* INPUT *
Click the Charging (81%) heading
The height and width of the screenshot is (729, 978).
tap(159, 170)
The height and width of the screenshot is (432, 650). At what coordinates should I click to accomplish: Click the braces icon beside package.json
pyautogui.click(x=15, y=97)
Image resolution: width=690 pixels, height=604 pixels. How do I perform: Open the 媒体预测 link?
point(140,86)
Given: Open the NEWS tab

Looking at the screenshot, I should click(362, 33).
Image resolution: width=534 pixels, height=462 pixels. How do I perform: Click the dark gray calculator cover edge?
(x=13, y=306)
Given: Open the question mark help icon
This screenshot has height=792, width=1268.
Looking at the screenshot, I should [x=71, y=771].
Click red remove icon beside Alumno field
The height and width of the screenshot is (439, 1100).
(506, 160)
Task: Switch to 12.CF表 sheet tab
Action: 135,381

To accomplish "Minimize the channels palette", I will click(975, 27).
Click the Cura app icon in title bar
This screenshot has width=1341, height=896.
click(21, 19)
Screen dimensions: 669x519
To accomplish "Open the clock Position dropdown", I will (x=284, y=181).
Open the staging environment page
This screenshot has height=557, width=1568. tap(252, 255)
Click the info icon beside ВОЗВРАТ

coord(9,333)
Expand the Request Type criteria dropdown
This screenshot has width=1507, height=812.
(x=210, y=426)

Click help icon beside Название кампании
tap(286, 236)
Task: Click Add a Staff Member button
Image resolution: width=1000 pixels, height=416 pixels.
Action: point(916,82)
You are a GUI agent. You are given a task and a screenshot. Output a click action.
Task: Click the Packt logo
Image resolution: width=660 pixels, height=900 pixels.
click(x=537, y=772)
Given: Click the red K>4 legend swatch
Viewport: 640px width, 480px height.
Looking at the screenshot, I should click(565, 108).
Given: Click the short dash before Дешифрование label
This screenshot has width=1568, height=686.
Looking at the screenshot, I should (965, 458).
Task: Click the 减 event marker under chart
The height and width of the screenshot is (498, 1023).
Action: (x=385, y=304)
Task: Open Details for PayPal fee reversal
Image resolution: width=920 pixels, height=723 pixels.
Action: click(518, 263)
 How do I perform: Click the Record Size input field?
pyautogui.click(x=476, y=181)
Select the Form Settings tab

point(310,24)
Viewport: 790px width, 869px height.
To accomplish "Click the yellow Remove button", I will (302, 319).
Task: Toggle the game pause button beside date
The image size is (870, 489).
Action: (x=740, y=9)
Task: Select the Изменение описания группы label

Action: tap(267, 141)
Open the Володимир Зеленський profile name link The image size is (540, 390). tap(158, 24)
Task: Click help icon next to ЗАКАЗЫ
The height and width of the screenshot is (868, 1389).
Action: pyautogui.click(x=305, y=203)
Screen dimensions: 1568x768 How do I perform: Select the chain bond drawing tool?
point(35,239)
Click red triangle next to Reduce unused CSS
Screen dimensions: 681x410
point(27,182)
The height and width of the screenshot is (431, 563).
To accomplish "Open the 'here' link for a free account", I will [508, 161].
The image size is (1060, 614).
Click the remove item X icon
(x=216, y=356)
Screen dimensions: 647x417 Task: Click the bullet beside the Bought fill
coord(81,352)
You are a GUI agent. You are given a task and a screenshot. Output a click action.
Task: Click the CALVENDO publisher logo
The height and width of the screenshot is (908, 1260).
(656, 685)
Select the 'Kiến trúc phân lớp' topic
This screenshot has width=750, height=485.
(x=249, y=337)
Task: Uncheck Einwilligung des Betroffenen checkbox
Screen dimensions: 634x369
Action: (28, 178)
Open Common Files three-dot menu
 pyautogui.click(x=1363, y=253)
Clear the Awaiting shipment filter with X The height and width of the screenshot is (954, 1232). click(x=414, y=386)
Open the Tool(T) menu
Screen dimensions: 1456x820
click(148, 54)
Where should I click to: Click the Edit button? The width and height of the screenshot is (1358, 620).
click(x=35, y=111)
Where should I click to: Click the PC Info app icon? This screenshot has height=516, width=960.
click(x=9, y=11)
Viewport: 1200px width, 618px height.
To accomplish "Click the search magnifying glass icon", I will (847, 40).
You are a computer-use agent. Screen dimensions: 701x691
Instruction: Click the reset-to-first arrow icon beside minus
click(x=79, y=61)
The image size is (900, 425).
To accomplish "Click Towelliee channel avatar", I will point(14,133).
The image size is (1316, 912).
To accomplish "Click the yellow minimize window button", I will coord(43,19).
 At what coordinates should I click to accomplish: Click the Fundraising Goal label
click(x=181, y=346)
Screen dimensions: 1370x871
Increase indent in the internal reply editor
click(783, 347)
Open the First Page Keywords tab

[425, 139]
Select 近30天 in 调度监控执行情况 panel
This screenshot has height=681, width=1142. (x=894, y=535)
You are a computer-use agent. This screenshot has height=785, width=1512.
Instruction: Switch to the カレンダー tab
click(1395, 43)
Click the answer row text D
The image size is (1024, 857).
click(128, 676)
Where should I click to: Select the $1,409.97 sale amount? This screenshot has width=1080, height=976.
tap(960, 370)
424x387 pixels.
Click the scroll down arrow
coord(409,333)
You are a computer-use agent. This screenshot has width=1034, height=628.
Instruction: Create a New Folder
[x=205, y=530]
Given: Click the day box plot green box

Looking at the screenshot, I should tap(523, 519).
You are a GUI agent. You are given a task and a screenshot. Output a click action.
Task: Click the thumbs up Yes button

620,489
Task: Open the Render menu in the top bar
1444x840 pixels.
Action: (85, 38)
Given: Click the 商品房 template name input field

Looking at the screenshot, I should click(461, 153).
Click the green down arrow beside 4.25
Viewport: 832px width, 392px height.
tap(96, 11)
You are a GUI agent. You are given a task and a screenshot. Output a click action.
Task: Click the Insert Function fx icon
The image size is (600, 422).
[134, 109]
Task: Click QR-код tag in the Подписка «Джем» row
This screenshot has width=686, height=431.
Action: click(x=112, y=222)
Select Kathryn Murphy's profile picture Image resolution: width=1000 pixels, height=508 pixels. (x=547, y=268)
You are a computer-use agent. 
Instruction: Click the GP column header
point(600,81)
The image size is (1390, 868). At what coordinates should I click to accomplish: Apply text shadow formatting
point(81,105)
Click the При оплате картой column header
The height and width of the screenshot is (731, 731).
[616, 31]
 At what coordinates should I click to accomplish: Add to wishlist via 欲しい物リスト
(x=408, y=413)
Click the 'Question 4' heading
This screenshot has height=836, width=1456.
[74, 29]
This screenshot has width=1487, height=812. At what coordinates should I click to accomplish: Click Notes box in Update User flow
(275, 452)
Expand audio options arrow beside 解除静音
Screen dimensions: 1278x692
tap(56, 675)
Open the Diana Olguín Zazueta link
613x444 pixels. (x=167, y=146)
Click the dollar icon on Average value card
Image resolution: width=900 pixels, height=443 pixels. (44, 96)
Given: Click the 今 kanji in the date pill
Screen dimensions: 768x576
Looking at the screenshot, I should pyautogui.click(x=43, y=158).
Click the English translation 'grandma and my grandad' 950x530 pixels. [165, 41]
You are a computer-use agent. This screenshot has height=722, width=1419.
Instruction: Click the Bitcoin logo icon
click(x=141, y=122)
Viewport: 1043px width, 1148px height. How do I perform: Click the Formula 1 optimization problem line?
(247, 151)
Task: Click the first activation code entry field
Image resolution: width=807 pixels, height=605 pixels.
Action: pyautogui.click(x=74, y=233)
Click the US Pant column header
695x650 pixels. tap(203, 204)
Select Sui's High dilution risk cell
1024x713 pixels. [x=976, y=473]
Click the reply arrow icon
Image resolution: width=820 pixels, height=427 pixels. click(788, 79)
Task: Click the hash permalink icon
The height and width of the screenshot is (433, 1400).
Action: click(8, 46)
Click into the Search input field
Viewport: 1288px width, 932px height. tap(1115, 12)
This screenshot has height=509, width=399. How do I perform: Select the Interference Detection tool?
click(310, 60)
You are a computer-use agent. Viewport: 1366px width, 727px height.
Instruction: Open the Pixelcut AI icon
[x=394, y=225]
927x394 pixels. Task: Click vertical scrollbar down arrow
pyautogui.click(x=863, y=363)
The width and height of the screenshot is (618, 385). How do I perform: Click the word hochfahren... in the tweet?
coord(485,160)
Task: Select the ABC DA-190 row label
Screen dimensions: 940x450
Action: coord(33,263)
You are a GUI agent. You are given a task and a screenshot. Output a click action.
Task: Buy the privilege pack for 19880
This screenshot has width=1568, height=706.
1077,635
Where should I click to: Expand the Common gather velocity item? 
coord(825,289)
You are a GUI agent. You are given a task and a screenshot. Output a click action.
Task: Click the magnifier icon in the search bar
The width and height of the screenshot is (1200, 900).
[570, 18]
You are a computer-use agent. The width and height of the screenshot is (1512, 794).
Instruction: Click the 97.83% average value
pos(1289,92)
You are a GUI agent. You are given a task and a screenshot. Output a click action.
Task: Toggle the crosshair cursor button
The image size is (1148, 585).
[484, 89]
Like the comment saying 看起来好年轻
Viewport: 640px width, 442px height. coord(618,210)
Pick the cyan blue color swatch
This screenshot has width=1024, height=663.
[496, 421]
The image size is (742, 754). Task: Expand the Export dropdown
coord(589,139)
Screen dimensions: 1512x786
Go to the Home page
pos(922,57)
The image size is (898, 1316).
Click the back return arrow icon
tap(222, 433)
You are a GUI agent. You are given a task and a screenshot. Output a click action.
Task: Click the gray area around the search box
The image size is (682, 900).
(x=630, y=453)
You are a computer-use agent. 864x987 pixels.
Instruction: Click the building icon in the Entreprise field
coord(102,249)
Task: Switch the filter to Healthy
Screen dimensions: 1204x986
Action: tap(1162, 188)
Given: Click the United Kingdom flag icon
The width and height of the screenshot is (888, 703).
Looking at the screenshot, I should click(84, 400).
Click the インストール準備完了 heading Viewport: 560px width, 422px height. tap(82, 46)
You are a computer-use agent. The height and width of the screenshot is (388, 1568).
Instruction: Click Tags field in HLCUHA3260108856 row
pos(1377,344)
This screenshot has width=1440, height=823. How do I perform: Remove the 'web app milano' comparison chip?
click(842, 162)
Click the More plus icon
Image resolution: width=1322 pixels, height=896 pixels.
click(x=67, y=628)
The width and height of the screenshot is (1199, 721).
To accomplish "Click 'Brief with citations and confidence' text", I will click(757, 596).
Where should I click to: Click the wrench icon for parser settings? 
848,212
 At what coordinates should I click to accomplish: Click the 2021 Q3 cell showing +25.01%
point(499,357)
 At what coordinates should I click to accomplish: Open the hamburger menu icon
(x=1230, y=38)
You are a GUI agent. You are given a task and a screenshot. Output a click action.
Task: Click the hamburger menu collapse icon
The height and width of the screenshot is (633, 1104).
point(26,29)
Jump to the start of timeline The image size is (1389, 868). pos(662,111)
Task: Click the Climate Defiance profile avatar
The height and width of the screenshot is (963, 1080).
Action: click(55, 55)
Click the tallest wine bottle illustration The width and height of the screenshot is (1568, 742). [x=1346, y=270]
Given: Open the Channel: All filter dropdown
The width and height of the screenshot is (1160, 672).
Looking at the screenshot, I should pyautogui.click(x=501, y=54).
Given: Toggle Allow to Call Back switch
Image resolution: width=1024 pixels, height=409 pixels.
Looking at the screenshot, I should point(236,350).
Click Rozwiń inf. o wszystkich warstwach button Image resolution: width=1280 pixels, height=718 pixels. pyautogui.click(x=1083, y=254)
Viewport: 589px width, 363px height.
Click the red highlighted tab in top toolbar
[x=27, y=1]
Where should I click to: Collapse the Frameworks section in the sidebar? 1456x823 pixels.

* TASK *
Edit the entries between the lines containing "How do I perform: Click the Record" and "coord(81,352)", inclusive, replacing "screenshot" with "capture" and leaving everything else unchanged. Give only those lines.

* RESULT BELOW *
 How do I perform: Click the Record Size input field?
pyautogui.click(x=476, y=181)
Select the Form Settings tab

point(310,24)
Viewport: 790px width, 869px height.
To accomplish "Click the yellow Remove button", I will (302, 319).
Task: Toggle the game pause button beside date
The image size is (870, 489).
Action: (x=740, y=9)
Task: Select the Изменение описания группы label

Action: tap(267, 141)
Open the Володимир Зеленський profile name link The image size is (540, 390). tap(158, 24)
Task: Click help icon next to ЗАКАЗЫ
The height and width of the capture is (868, 1389).
Action: pyautogui.click(x=305, y=203)
Screen dimensions: 1568x768 How do I perform: Select the chain bond drawing tool?
point(35,239)
Click red triangle next to Reduce unused CSS
Screen dimensions: 681x410
point(27,182)
The height and width of the capture is (431, 563).
To accomplish "Open the 'here' link for a free account", I will [508, 161].
The image size is (1060, 614).
Click the remove item X icon
(x=216, y=356)
Screen dimensions: 647x417 Task: Click the bullet beside the Bought fill
coord(81,352)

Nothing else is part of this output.